Polecenie |
Zamień „Instruction” na „Step” w wierszach od tego z „Open the 課題 navigation tab” do tego z „(x=719, y=477)” włącznie. Podaj te wiersze ponownie, nie zmieniając niczego poza tym.

Wpisy |
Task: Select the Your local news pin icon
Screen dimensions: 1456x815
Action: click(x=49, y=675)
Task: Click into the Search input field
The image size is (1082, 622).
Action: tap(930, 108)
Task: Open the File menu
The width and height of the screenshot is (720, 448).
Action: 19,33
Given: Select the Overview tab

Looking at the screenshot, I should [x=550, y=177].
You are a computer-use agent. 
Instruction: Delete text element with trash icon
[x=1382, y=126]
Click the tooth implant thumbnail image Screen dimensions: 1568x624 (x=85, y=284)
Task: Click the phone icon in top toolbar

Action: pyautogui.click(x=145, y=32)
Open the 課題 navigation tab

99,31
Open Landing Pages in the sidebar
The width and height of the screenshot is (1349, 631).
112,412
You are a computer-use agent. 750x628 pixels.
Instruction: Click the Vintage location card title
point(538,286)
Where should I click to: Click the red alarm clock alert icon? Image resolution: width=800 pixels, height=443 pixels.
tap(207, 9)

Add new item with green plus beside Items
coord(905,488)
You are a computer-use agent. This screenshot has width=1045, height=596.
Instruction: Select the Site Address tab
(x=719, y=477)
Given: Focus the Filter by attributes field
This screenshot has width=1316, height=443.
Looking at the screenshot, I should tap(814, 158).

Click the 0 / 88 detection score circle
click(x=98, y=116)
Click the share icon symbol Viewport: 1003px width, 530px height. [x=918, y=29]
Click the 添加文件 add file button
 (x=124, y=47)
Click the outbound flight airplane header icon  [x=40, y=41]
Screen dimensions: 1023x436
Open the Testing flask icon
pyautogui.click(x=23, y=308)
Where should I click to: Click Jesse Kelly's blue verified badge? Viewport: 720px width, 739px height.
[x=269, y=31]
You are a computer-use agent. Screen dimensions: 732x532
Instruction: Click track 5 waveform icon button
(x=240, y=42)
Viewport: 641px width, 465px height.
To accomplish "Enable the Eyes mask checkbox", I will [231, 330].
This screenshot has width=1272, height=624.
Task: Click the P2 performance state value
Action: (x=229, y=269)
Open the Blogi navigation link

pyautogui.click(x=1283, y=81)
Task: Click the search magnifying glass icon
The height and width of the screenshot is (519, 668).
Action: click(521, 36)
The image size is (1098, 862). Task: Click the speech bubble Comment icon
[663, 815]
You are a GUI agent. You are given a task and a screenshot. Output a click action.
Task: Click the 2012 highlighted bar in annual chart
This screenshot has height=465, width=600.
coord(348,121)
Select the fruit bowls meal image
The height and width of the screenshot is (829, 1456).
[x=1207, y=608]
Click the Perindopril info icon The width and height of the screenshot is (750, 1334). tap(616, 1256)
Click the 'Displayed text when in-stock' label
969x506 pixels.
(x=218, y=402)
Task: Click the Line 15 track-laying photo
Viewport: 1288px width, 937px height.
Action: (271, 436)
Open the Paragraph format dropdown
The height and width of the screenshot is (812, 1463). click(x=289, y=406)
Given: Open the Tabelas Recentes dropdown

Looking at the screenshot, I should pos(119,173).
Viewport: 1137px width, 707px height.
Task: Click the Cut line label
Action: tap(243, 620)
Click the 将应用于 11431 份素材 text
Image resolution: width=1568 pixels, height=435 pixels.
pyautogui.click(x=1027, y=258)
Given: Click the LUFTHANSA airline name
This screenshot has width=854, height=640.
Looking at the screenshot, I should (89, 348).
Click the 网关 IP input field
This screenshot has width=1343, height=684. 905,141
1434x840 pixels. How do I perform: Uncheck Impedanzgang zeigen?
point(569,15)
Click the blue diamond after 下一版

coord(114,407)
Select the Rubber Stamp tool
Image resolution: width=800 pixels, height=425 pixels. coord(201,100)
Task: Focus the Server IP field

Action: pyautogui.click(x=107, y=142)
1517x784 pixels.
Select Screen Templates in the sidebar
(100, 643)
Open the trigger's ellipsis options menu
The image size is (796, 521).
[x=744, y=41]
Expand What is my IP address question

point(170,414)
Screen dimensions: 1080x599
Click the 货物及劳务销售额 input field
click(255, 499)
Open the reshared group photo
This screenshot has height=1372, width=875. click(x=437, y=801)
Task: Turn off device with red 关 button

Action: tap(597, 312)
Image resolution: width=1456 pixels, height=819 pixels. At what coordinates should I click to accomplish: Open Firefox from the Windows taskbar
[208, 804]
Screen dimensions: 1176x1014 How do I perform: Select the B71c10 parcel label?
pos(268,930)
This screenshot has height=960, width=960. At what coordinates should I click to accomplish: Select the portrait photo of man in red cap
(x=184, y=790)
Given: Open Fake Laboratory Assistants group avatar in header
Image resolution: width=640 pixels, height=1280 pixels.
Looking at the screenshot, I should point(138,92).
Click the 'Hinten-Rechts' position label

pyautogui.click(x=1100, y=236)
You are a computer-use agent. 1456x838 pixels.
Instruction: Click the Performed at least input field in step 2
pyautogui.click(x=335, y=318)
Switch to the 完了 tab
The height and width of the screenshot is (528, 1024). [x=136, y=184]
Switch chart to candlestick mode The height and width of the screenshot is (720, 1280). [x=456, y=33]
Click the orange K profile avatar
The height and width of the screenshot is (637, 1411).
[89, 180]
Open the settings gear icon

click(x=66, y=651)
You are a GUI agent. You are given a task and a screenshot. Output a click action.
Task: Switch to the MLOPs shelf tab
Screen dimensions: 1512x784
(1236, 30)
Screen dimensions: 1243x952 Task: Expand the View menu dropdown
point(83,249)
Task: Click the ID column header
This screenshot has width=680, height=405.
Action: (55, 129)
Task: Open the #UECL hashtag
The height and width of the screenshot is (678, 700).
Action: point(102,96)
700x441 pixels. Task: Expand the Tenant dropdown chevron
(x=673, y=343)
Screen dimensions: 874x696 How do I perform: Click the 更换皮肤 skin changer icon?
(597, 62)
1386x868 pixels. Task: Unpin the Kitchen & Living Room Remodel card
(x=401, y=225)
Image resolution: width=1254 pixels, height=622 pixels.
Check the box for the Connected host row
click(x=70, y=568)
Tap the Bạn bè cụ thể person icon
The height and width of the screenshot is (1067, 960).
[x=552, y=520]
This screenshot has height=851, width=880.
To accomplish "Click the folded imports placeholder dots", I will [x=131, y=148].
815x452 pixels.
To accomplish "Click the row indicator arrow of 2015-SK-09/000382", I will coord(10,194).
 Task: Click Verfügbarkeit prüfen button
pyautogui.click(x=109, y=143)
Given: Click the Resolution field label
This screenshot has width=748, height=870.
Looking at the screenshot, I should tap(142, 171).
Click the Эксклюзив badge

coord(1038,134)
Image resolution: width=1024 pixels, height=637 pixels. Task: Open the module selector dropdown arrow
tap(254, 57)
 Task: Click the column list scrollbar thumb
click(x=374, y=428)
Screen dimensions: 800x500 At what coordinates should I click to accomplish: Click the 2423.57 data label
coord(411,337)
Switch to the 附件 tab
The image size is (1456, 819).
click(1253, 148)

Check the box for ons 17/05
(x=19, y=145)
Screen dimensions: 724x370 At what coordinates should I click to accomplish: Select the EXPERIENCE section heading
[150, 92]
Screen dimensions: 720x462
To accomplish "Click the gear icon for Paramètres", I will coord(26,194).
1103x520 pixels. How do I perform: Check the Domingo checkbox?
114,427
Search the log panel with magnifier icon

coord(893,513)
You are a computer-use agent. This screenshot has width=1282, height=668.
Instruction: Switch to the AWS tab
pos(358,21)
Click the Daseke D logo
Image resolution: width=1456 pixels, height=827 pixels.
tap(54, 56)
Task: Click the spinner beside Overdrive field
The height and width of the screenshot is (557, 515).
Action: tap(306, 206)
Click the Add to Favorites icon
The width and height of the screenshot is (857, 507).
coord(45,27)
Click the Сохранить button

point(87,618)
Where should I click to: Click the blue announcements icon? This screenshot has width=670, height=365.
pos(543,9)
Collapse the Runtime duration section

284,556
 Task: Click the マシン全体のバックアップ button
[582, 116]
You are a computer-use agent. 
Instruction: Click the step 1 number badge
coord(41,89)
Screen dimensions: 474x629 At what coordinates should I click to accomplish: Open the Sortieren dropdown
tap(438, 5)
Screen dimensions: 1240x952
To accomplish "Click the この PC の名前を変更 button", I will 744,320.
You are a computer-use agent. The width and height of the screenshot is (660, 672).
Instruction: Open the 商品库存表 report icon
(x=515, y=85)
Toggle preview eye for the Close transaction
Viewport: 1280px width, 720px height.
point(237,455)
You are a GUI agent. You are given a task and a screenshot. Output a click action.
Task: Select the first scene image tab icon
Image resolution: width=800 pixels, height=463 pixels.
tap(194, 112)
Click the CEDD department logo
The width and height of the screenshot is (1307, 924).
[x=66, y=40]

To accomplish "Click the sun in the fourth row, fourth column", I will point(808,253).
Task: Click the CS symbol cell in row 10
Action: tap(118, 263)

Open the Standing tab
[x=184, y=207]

Odpowiedź |
Open the 課題 navigation tab

99,31
Open Landing Pages in the sidebar
The width and height of the screenshot is (1349, 631).
112,412
You are a computer-use agent. 750x628 pixels.
Step: Click the Vintage location card title
point(538,286)
Where should I click to: Click the red alarm clock alert icon? Image resolution: width=800 pixels, height=443 pixels.
tap(207, 9)

Add new item with green plus beside Items
coord(905,488)
You are a computer-use agent. This screenshot has width=1045, height=596.
Step: Select the Site Address tab
(x=719, y=477)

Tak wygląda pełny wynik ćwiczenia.